Inspenet, November 3, 2023.
A team of scientists from the Faculty of Electrical Engineering (FEL) of the Czech Technical University in Prague, in collaboration with developers from the company Advacam , created a prototype called RaDron .
This drone has been designed for autonomous detection of dangerous radiation sources, without the need for control by a pilot and is considerably faster than a worker exposed to radiation carrying a conventional particle detector.
The RaDron is an unmanned aircraft that is suitable for operating in large or difficult-to-access areas that present significant health and safety risks. This device can be useful in environments such as nuclear power plants, emergency services, police and military forces, as well as border control points, airports, incident zones, municipal waste depots and in the regular transport of isotopes used in applications of nuclear medicine.
The core technology of this drone is based on Timepix3 chips, which provide the system with a wide range of data about each radiation particle that is detected.
“The detector is unique in its technology, it allows evaluating directional radiation, that is, where the radiation comes from. And this is a key parameter for the drone to navigate directly to the source in autonomous mode” explains Jiří Šestak from Advacam.
RaDron put to the test
The experiment involved the deployment of a RaDron with the aim of tracking a source of ionizing radiation that had been deposited in a specific area. Although the small container containing cesium-137 was not visible amid the tall vegetation, the drone managed to detect it in a matter of minutes and determined its location with an accuracy of one meter .

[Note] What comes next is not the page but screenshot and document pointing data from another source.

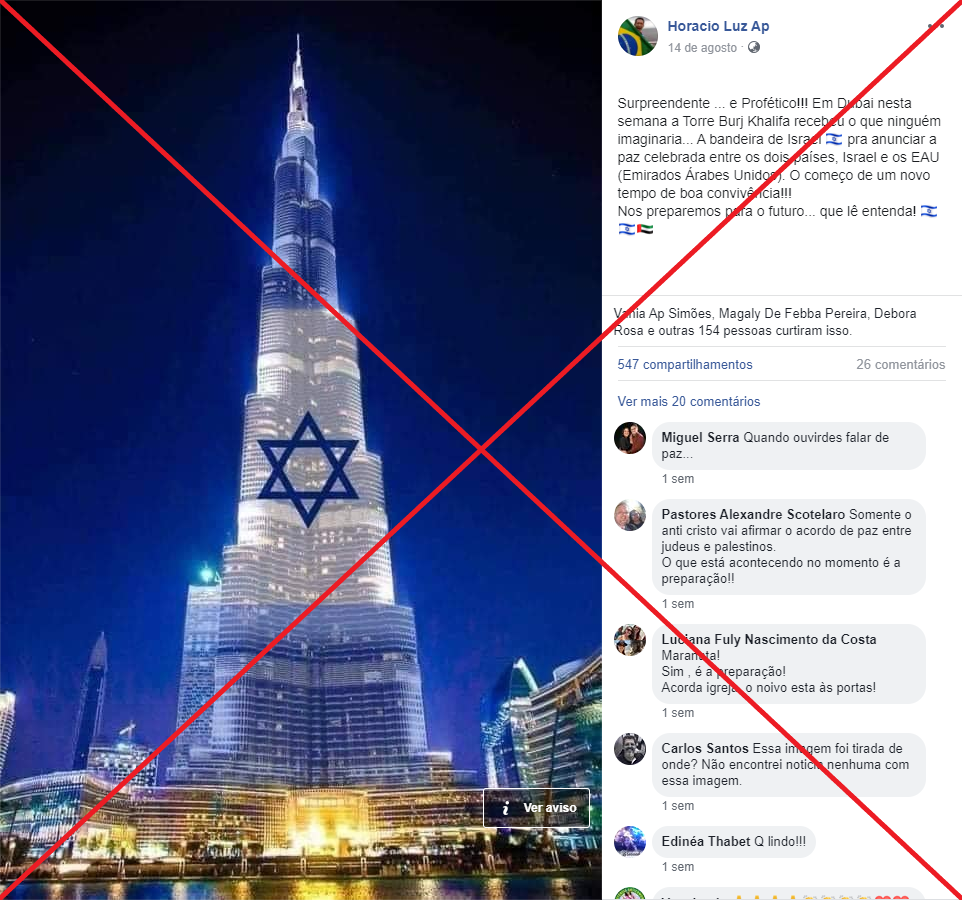Open Edinéa Thabet's name link

coord(706,841)
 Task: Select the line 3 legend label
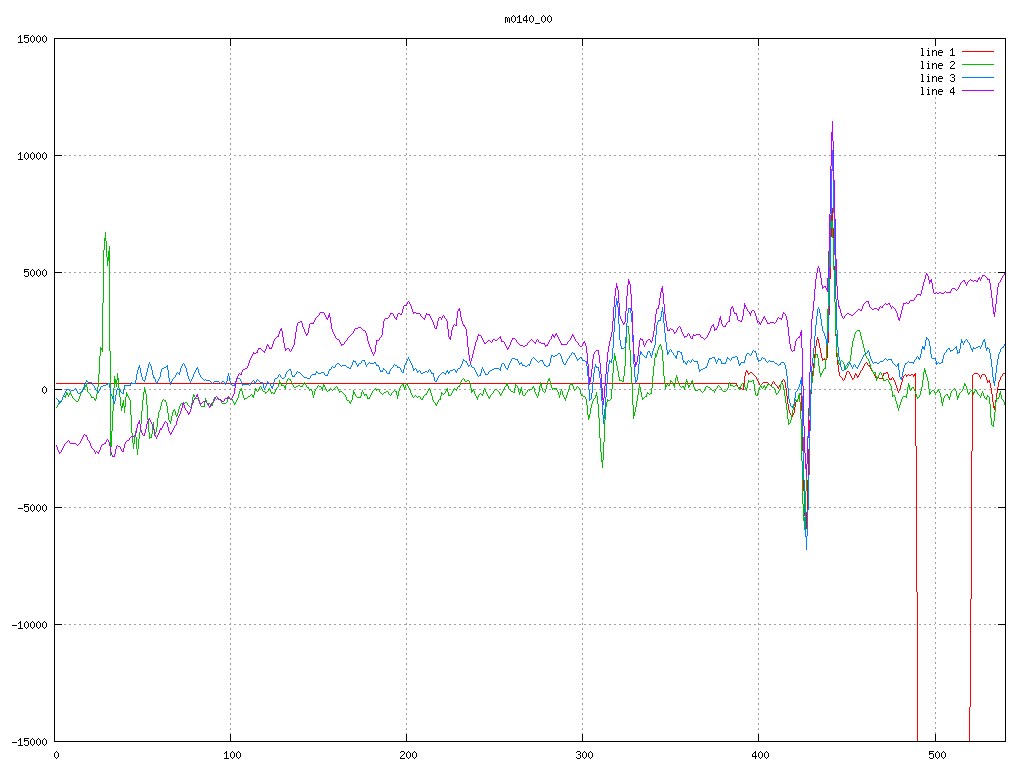pos(937,78)
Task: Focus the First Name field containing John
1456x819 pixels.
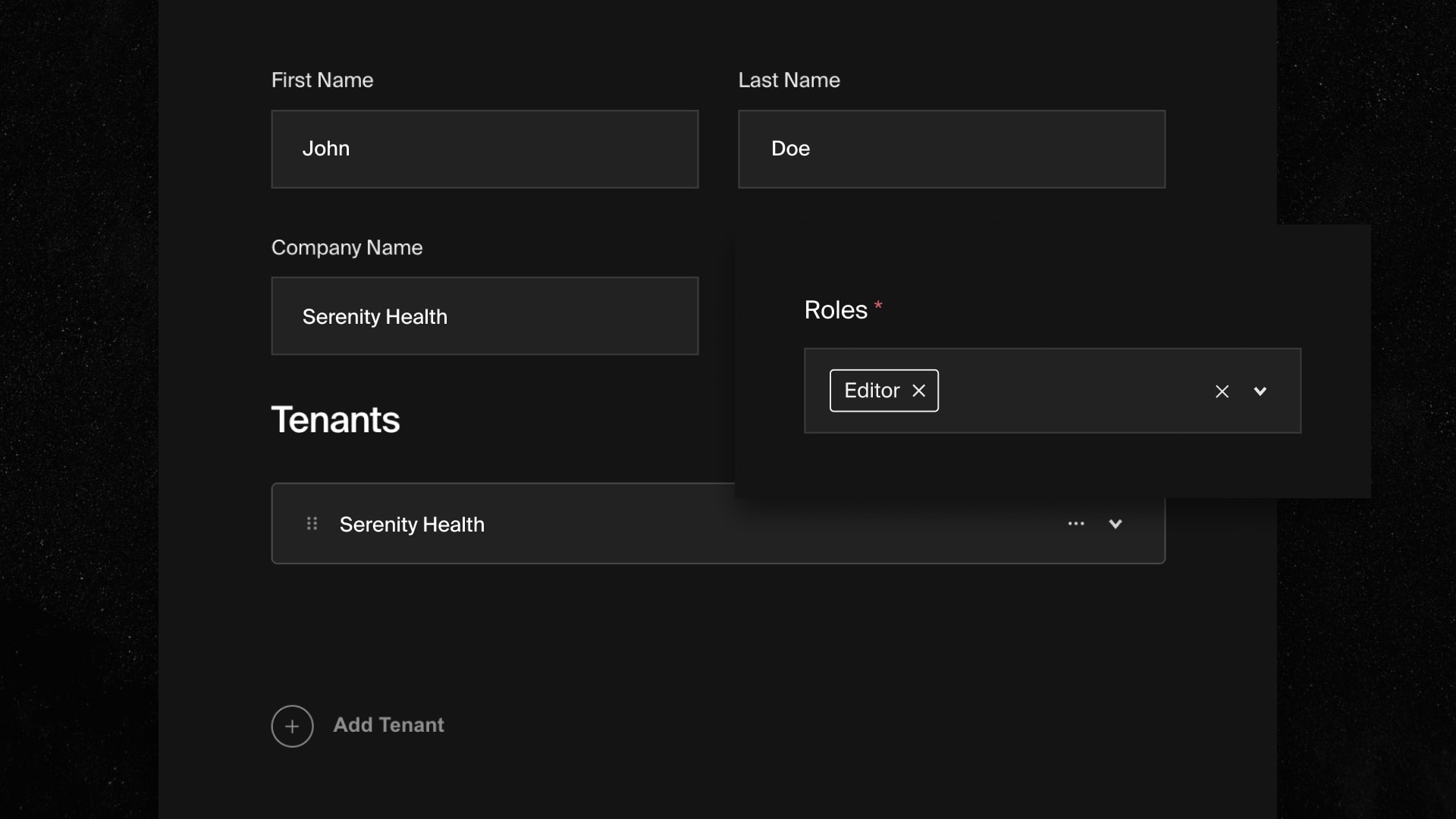Action: coord(485,149)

“The drone first systematically scans the marked area to find the first signs that there is a source of radionuclides“One of its creators describes what the machine does during the model situation.”Once the source is located, the drone begins to circle it and pinpoint its position, land near it and finally notify the response unit where it is located.“, describes the researcher.
” As an operator, I simply keep monitoring it, I see on my laptop the data that the drone sees and I can make some decisions about whether to abort the mission or continue ,” he explains.
When professionals who work with radiation arrive at the site, they put on special suits and use protective masks.
“They locate the source using a handheld dosimeter in which they have a probe with a telescopic adapter. Then they secure it, load it into a lead-armored transport box, which they then put into a car and take it to our institute.”adds Karel Prchal, head of the Radioactive Waste Management Center at the Nuclear Research Institute (ÚJV) in Řež.